▸ REQUIRED ACTION
In the comments below, which languages does the commenter say they have used for Advent of Code?

110jawefopiwa's comments

110jawefopiwa | 1 year ago | on: When will we fix the tools that run the world?

Fine - for each industry "X", when will a CEO of a company who is given oligopolistic control over software which is deeply entrenched in a stranglehold over "X" decide to fund desperately needed improvements to said software?

Presumably the CEO would believe that improving the quality of their company's products will lead to increased profits/revenue.

110jawefopiwa | 1 year ago | on: Advent of Code 2024

> There's plenty of actually useful projects I could do in this time to learn new things instead after all.

I suppose. I do actually useful projects at work. AoC reminds me of why I personally loved programming in the first place - solving small technical puzzles. I don't like trying to make every single moment of my life "productive".

110jawefopiwa | 1 year ago | on: Advent of Code 2024

I guess, but it's not really a fundamentally different programming paradigm, which is what I was getting at.

110jawefopiwa | 1 year ago | on: Advent of Code 2024

It's best for me when I do something that I ordinarily don't do for AoC.

I find no particular pleasure in using an everyday language like Python for it, because as you said it's too easy.

I have used Haskell, Racket, and in some easier cases APL and it's been fun. Treating it more like a puzzle than an actual programming assignment.

When learning new languages, it's best to do something that actually makes you think in a different shape. If you know Python, don't do Ruby. If you know Java, don't do C#.

110jawefopiwa | 1 year ago | on: Self-Documenting Code

I assume this is satire, but for those who might take this seriously, please avoid doing tricks like this.

You're doing so much extra work here. Creating many new arrays, running a bunch of extra function calls, creating extra closures, and really obfuscating code from the engine. This will tank performance.

This is the point at which people come back at me with something about "premature optimization" being bad. That's all well and good, but if you prematurely pessimize and let these patterns creep throughout your codebase, you end up with products that are significantly slower than they should be.

I've spent quite a while working on JS engines, and it always impresses me how much extra work exists in JS developers' code, seemingly for no real reason, and it's slowing down the entire internet. This doesn't appear to be better for the developer, the user, or any potential future maintainers.

110jawefopiwa | 1 year ago | on: Amazon reveals first color Kindle, new Kindle Scribe, and more

> IMO, the Kindle is the premium e-reader when it comes to look and feel. It's just a fantastic experience.

Interestingly, I switched from Kindle to Kobo because it was lacking various basic features that made it not feel premium.

* Kobo epubs can show "pages in chapter" progress so I know how much longer there is until a nice stopping point, while Kindle only shows "minutes left in chapter" which is functionally useless.

* Kobo had blue light blocking night shift before Kindle Paperwhite (I think both have it now?)

* Kobo had a convenient feature where you slide your finger along the side of the screen to change brightness, instead of having to go into multiple menus to do this.

▸ ENTRIES SUPPLIED
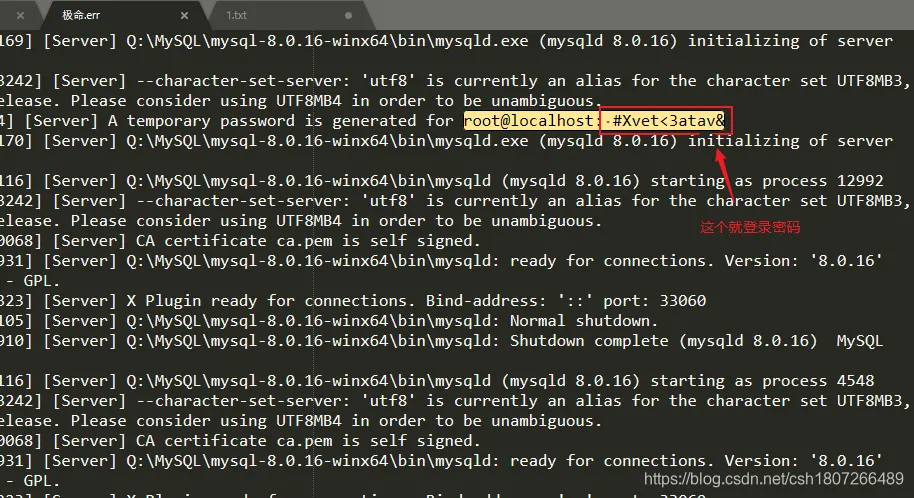Click the words 'Shutdown complete'

[x=589, y=341]
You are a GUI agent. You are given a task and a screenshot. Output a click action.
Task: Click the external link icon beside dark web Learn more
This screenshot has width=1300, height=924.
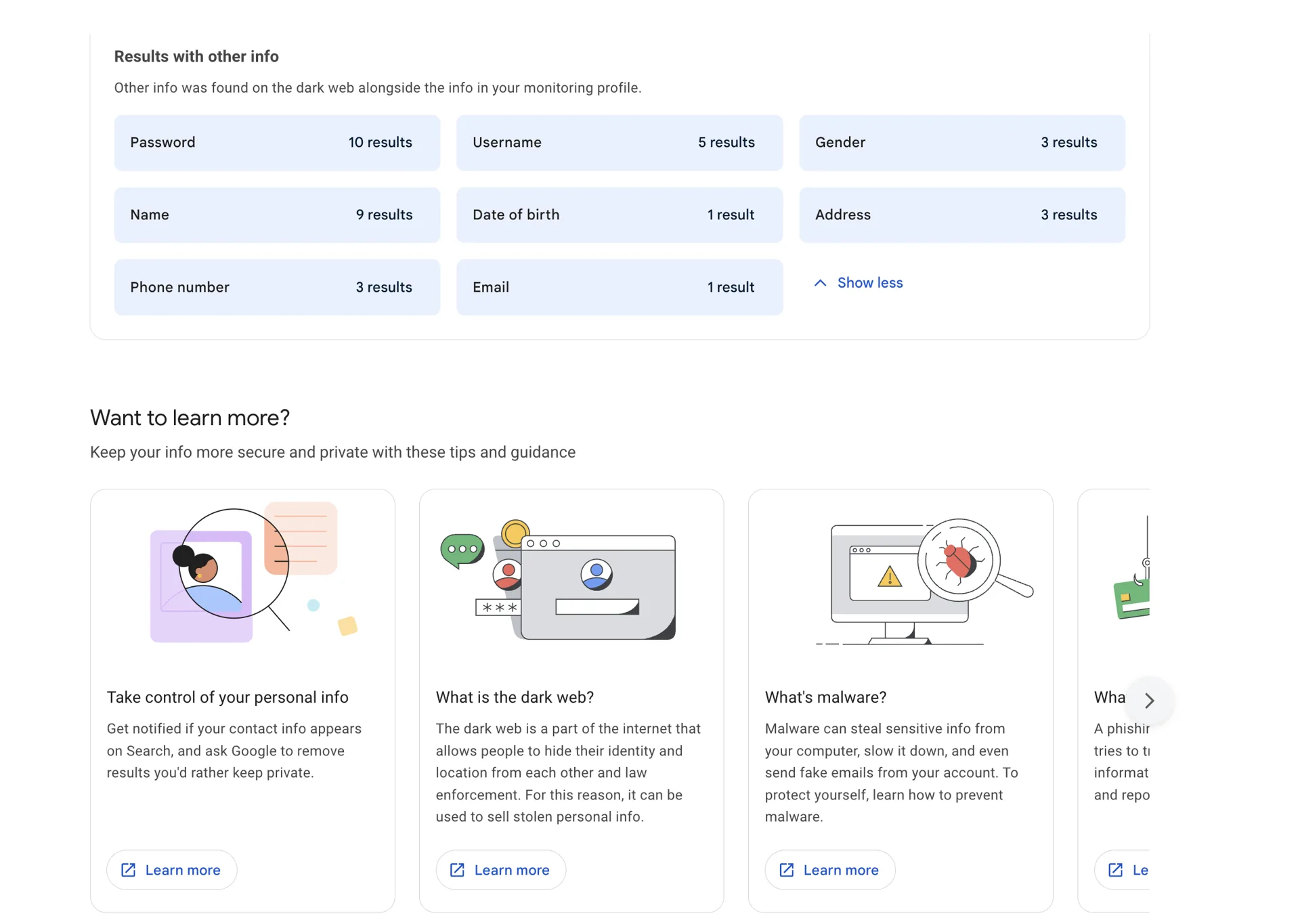(458, 870)
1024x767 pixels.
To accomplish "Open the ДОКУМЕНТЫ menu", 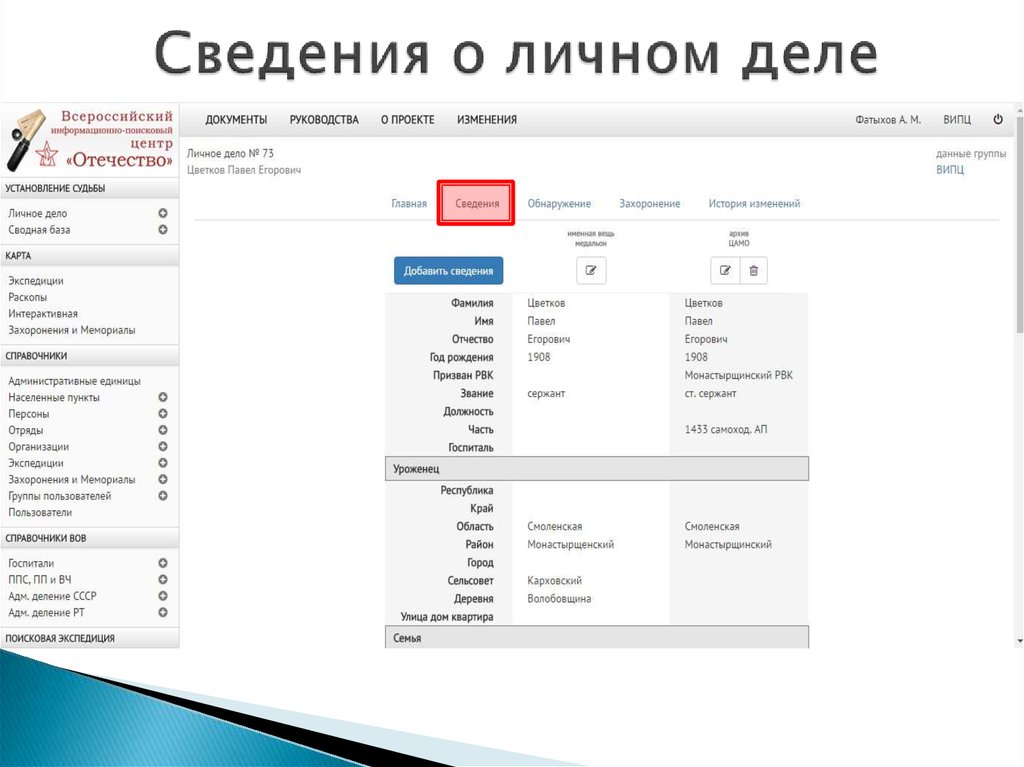I will click(x=236, y=119).
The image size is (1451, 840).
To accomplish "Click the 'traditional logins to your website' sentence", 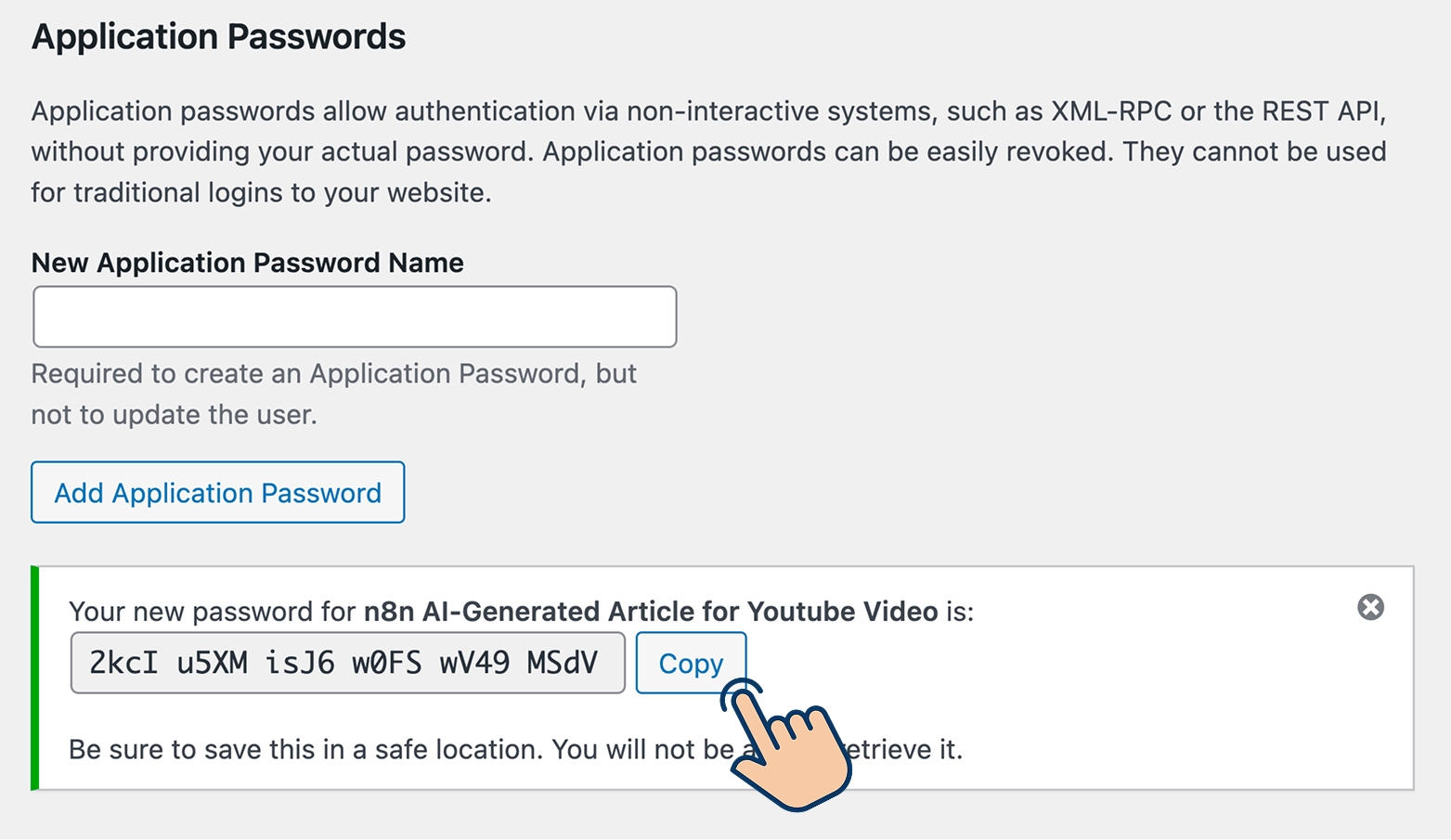I will click(282, 193).
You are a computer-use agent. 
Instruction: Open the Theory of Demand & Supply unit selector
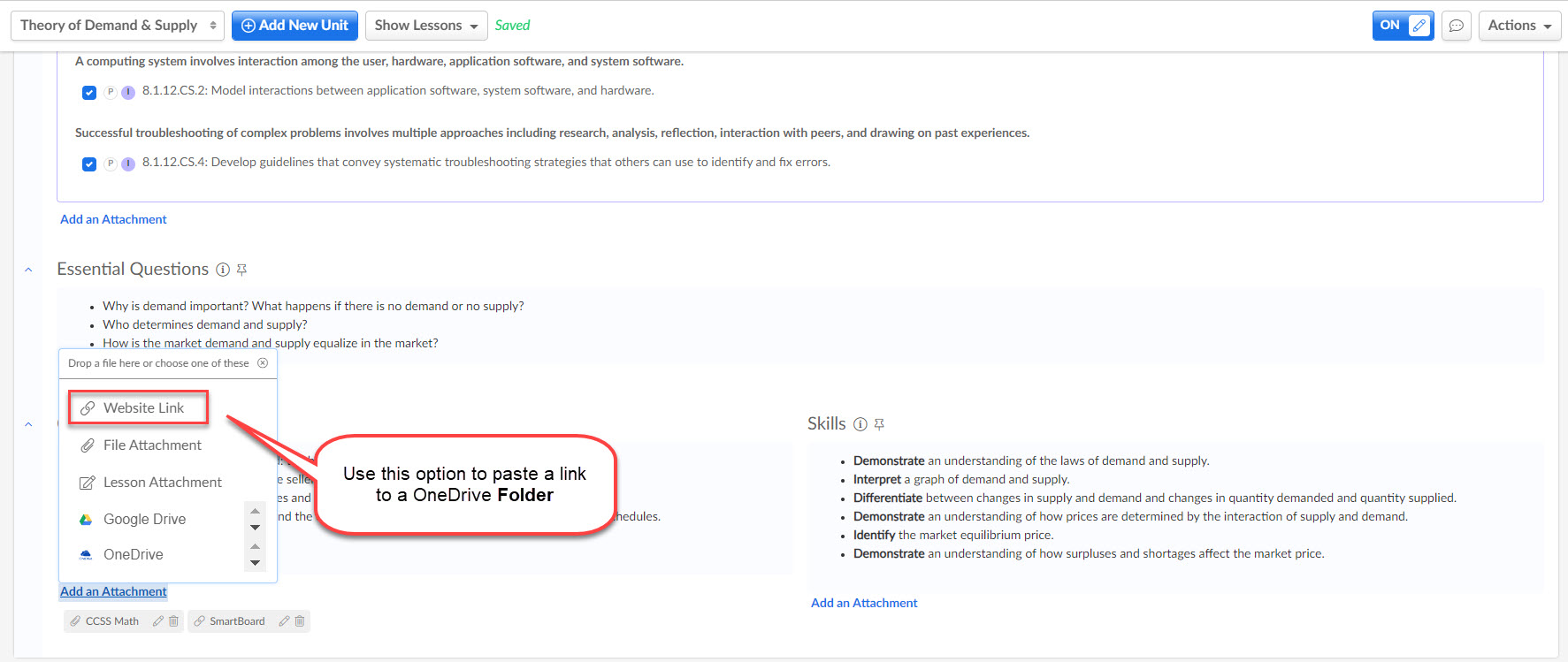[117, 26]
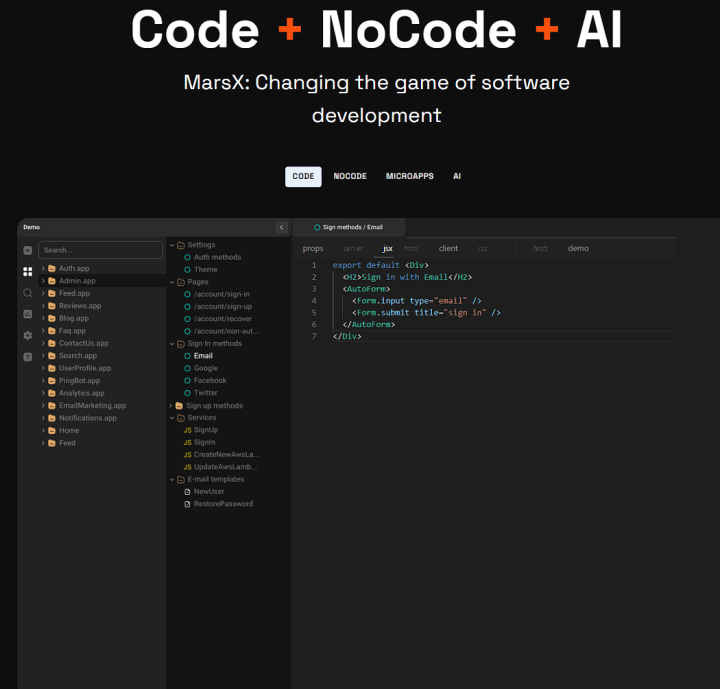Select the AI tab

457,176

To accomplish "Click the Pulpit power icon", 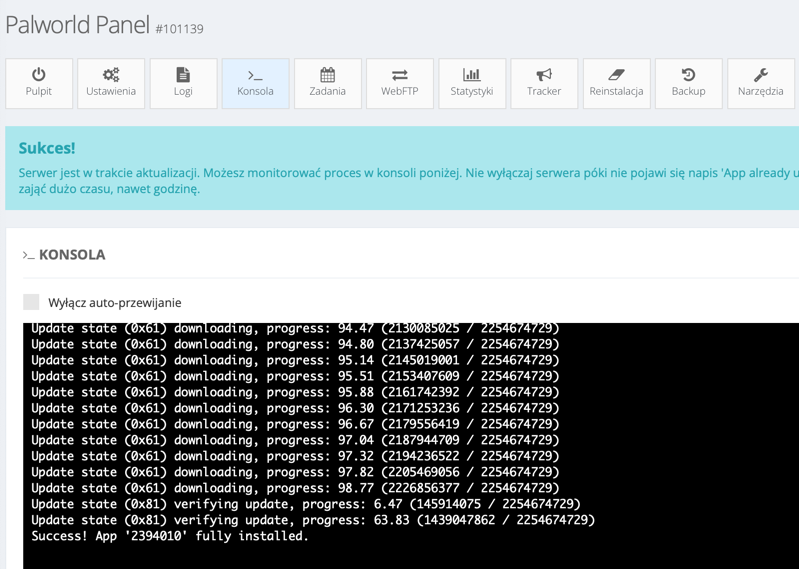I will pos(39,75).
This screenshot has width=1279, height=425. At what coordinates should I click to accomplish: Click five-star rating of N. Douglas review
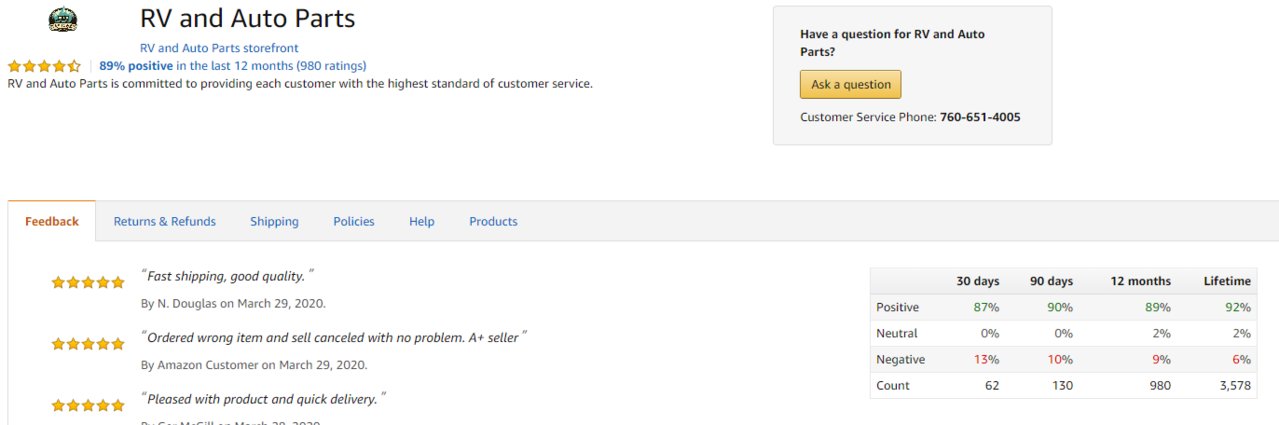88,282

▸ SOLUTION FOR THIS TASK
Haskell and Racket, plus APL in some easier cases.